> Your instructions: Beginning with the first line of the entries below, quote each line until you reach and include the line with "Task: Select the Followers tab showing 78".

Saved entries
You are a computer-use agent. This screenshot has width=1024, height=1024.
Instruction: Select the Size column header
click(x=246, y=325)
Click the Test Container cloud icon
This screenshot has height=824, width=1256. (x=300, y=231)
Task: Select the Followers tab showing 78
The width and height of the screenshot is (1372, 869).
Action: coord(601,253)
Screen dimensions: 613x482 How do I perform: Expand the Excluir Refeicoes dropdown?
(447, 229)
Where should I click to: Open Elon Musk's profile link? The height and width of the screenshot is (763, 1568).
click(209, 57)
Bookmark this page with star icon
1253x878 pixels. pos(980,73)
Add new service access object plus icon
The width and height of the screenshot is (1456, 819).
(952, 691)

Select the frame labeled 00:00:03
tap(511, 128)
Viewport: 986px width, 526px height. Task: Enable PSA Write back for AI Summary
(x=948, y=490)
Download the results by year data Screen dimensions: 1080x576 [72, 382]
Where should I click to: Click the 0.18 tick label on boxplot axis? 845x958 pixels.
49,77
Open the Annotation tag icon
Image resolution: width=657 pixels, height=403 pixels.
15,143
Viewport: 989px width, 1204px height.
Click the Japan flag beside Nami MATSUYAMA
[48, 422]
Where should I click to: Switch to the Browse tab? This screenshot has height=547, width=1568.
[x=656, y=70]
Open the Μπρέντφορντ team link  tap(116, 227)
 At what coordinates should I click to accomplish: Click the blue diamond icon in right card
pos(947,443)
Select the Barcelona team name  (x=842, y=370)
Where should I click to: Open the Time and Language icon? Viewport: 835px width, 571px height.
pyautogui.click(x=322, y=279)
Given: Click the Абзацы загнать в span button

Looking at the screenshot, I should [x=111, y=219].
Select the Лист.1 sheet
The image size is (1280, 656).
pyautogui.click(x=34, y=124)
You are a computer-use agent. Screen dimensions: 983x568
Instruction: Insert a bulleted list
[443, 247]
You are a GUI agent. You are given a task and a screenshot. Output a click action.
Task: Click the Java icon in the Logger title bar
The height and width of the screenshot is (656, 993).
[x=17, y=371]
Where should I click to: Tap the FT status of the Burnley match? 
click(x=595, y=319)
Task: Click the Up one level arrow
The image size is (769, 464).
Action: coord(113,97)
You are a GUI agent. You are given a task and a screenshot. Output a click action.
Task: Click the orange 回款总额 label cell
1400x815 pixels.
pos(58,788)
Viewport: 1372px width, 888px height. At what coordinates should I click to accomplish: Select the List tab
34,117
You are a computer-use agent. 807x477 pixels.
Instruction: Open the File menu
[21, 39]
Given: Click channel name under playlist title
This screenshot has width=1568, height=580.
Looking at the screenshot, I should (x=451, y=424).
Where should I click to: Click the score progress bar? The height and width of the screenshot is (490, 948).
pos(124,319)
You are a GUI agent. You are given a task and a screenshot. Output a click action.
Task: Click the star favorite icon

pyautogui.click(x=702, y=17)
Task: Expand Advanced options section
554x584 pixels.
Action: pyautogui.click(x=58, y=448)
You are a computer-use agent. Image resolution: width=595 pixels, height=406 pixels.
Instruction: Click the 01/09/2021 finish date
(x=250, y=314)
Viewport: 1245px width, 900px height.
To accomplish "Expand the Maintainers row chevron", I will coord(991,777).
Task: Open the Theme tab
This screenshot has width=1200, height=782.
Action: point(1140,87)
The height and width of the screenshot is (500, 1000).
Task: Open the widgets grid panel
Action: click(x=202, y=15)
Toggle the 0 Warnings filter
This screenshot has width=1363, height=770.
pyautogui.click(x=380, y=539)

> Solution to the exercise:
You are a computer-use agent. This screenshot has width=1024, height=1024.
Instruction: Select the Size column header
click(x=246, y=325)
Click the Test Container cloud icon
This screenshot has height=824, width=1256. (x=300, y=231)
Task: Select the Followers tab showing 78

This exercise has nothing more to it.